Please repeat the material word for word, starting with the line that contains "Viewport: 1065px width, 479px height." and going on through the line that contains "pos(86,164)".

▶ **Raw data**:
══════

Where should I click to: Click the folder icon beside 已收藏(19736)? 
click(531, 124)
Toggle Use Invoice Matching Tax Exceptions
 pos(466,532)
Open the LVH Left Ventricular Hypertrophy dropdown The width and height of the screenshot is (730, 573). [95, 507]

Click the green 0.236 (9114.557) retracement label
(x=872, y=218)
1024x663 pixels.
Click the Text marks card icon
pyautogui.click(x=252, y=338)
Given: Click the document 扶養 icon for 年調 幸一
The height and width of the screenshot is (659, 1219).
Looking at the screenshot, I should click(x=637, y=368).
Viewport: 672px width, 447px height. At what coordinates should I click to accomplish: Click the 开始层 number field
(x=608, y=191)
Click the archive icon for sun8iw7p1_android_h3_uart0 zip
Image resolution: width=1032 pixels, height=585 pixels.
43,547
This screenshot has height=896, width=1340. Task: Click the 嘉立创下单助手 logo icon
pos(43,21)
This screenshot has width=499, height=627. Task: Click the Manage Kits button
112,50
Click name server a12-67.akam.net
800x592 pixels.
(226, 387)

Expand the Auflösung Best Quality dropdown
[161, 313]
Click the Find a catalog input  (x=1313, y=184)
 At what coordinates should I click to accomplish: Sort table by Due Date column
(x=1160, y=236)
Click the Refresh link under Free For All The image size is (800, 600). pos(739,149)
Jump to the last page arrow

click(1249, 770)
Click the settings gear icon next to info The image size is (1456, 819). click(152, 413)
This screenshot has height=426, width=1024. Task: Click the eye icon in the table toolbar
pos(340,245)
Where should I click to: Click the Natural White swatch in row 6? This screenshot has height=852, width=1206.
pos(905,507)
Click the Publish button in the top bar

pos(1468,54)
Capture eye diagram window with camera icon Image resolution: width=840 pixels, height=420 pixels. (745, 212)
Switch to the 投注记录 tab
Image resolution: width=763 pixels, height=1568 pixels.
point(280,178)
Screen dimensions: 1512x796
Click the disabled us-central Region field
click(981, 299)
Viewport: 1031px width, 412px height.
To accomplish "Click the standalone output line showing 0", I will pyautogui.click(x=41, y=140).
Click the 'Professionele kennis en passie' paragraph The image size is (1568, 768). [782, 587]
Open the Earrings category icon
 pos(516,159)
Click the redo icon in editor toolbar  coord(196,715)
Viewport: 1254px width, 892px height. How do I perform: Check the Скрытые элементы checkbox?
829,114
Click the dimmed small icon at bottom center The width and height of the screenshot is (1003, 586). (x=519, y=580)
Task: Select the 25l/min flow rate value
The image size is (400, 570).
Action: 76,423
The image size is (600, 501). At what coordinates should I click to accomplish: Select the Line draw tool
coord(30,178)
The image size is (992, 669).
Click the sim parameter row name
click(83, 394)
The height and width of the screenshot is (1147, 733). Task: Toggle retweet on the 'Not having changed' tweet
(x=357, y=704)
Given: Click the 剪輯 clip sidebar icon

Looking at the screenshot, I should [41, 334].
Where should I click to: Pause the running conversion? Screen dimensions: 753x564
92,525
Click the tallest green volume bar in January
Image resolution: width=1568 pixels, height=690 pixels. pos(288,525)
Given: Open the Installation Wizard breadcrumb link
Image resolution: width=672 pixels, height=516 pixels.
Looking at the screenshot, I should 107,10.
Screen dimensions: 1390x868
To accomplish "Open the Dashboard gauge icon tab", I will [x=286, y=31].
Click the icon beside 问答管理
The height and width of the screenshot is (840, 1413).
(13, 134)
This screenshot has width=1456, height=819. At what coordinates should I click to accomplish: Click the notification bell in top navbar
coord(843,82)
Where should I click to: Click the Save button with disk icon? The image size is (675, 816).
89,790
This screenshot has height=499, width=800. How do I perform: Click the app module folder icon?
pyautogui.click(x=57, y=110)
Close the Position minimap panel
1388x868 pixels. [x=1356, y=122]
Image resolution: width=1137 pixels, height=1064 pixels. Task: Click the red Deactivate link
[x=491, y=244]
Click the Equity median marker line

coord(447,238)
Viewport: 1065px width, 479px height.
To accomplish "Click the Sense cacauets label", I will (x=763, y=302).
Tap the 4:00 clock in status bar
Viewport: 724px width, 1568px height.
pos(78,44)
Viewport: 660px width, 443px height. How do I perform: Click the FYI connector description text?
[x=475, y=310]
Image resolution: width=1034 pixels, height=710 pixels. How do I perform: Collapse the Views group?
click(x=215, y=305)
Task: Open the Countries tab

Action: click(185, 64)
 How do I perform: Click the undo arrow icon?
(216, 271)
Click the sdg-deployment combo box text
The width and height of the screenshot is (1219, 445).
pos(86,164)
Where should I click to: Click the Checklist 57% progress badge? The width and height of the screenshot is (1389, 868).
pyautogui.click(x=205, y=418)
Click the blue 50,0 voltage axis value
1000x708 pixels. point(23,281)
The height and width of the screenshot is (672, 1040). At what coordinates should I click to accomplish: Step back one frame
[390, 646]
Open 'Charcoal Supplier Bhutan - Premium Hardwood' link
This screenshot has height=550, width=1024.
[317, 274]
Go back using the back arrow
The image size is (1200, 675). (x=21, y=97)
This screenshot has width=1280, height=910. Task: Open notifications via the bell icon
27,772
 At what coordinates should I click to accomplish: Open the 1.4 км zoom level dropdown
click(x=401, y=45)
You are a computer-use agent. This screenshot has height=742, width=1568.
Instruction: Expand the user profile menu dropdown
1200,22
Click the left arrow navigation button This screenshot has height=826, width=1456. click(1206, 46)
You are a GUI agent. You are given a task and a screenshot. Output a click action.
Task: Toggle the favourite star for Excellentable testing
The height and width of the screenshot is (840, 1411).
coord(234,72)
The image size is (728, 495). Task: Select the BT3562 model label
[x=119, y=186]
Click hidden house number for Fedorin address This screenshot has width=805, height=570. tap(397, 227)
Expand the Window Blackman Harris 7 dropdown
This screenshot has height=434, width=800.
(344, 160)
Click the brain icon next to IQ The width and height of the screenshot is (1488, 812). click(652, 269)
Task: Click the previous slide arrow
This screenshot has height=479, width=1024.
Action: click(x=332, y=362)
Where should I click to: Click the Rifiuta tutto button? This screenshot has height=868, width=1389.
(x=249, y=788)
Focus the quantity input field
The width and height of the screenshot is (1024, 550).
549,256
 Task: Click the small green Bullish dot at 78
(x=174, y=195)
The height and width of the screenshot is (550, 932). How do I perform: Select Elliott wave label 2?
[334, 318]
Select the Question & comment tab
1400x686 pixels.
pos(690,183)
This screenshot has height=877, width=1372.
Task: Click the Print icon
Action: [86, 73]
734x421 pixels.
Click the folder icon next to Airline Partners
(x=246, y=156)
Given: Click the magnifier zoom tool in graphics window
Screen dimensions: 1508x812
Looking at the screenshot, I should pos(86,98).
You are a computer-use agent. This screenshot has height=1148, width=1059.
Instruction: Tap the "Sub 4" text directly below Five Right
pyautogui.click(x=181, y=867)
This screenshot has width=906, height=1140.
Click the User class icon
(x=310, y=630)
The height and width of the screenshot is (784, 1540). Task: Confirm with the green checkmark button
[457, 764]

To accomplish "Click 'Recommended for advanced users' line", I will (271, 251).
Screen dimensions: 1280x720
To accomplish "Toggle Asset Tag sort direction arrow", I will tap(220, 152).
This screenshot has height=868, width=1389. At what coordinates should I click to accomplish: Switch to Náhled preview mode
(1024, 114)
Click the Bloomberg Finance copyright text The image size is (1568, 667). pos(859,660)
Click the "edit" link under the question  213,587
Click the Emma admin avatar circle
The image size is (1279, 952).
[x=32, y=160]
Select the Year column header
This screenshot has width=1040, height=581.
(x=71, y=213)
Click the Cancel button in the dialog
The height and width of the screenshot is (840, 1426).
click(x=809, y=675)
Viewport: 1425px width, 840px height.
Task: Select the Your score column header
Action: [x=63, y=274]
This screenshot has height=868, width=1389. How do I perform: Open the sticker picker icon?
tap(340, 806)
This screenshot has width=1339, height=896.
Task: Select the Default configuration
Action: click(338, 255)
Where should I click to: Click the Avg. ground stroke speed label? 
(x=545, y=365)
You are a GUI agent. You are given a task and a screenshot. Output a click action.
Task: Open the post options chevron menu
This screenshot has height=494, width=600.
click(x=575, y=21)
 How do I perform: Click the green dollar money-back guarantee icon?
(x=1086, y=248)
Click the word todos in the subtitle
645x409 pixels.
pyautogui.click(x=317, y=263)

══════

▶ **Solution for this problem**:
Viewport: 1065px width, 479px height.
To accomplish "Click the Sense cacauets label", I will (x=763, y=302).
Tap the 4:00 clock in status bar
Viewport: 724px width, 1568px height.
pos(78,44)
Viewport: 660px width, 443px height. How do I perform: Click the FYI connector description text?
[x=475, y=310]
Image resolution: width=1034 pixels, height=710 pixels. How do I perform: Collapse the Views group?
click(x=215, y=305)
Task: Open the Countries tab

Action: click(185, 64)
 How do I perform: Click the undo arrow icon?
(216, 271)
Click the sdg-deployment combo box text
The width and height of the screenshot is (1219, 445).
pos(86,164)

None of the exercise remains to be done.